PROVIDED DATA —
====

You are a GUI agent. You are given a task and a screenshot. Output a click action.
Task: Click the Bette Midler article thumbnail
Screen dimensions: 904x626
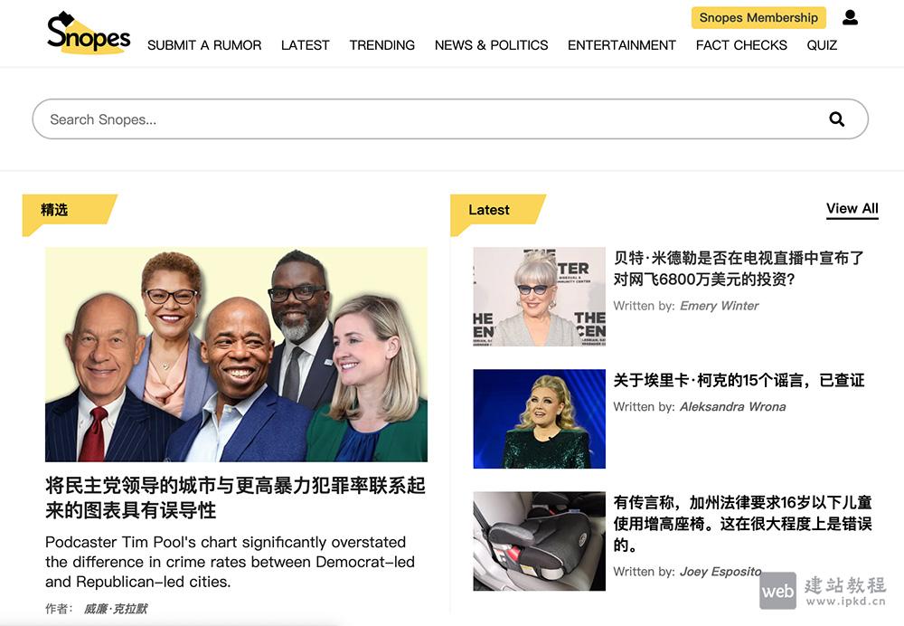[x=539, y=297]
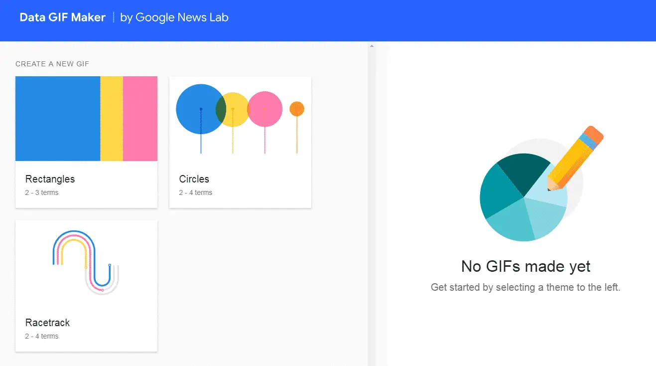Select the Rectangles theme thumbnail
The image size is (656, 366).
(86, 118)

====

TASK DIRECTIONS —
Quote the entries above word for word. Leave the images out.

REPLY TO THE EXERCISE —
You are a GUI agent. You are given a task and a screenshot. Output a click action.
Task: Click the Bette Midler article thumbnail
Screen dimensions: 904x626
[x=539, y=297]
Select the Rectangles theme thumbnail
The image size is (656, 366).
(86, 118)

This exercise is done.